80 Acres Protected in Weybridge
Weybridge -- The Gibb family's deep commitment to conservation has spanned several generations. With the conservation of 80 acres of land alongside Snake Mountain this November, the family completed the final step in a conservation effort that began nearly 25 years ago, the Vermont Land Trust announced today.
The family, now working through a Trust, has conserved the majority of the original Weybridge farm and forestland owned by Arthur and Barbara Gibb. The Gibbs purchased the farm in 1951, when Art left New York City and a banking career behind.
Art Gibb, known as the father of Act 250, was devoted to the protection of Vermont's environment as well as the wellbeing of all Vermonters. He entered politics in 1962 with his election to the statehouse and then as a senator in 1971, where he served until 1987.

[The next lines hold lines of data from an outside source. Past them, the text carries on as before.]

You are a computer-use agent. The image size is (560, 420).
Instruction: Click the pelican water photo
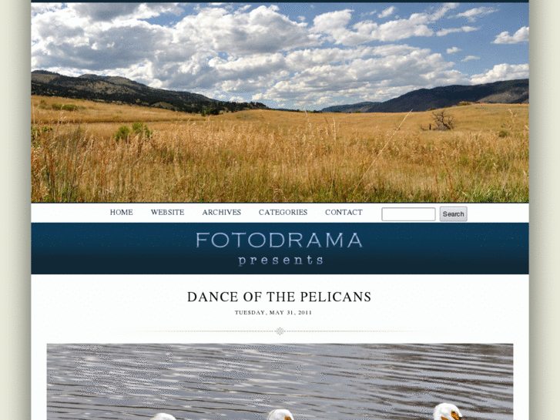[x=280, y=381]
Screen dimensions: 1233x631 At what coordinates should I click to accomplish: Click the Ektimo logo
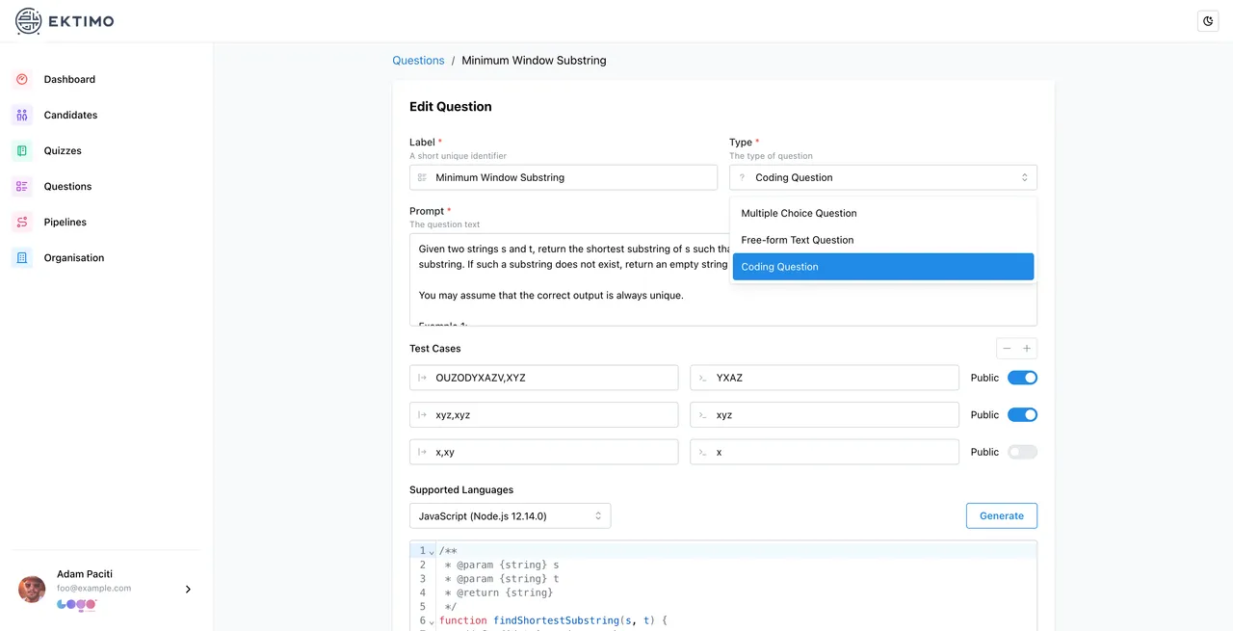click(x=65, y=21)
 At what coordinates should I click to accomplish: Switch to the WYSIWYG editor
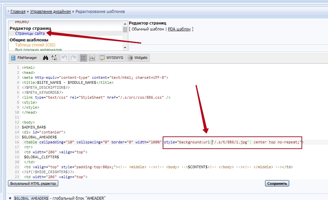pyautogui.click(x=111, y=58)
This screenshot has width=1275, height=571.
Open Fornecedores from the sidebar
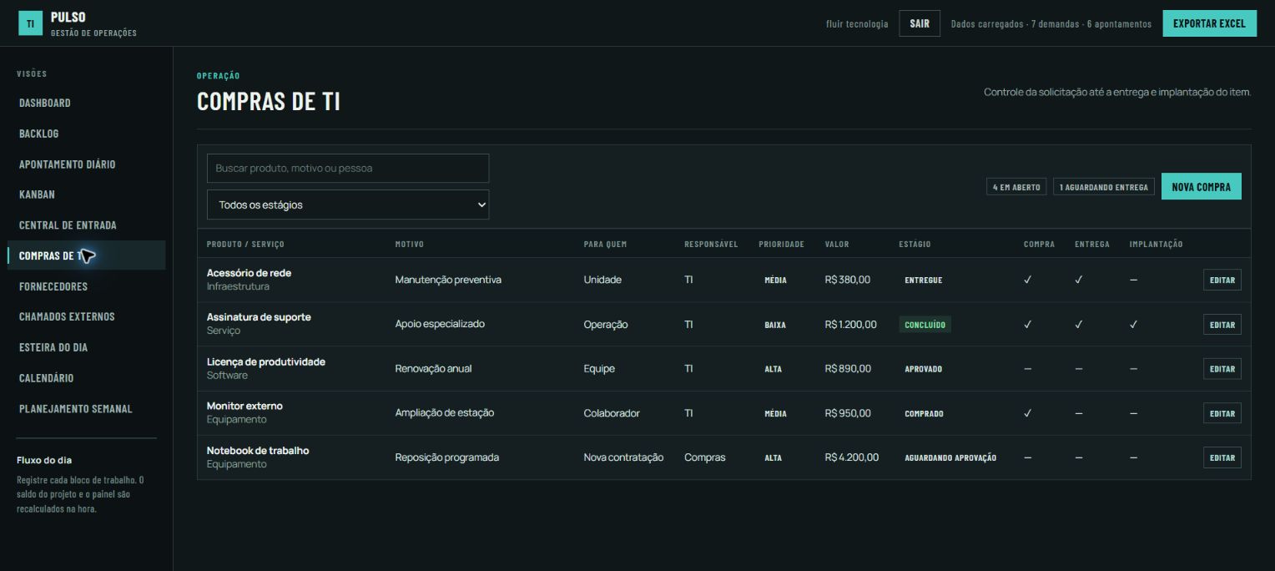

While in the House, he chaired the Natural Resources Committee in the years it banned billboards and enacted a bottle recycling law, before being appointed Chair of Governor Davis's Commission on Environmental Control. As a result of the Commission's work, the Vermont Legislature enacted Act 250, Vermont's pioneering land-use legislation.
After years of working to strengthen Vermont's environmental and land use policies, Art and Barbara began implementing a plan to protect their own farm. In 1988, the Gibbs donated 113 acres of forestland to the Vermont Land Trust. The land trust then conveyed the land to the Vermont Department of Fish & Wildlife, which added the land to the Snake Mountain Wildlife Management Area.
Five years later, Art and Barbara donated a conservation easement on 171 acres of their farm to the Vermont Land Trust. The land has high quality agricultural soils and nearly a mile of frontage on the Lemon Fair River.
Be it by nature or nurture, Art has passed his commitment to the careful stewardship of the land onto the next generations. Several years after Art's death in 2005, the Trustees of the Gibb Family Trust conveyed 35 acres of conserved land to the Vermont Department of Fish & Wildlife, which was then added to the Lemon Fair Wildlife Management Area.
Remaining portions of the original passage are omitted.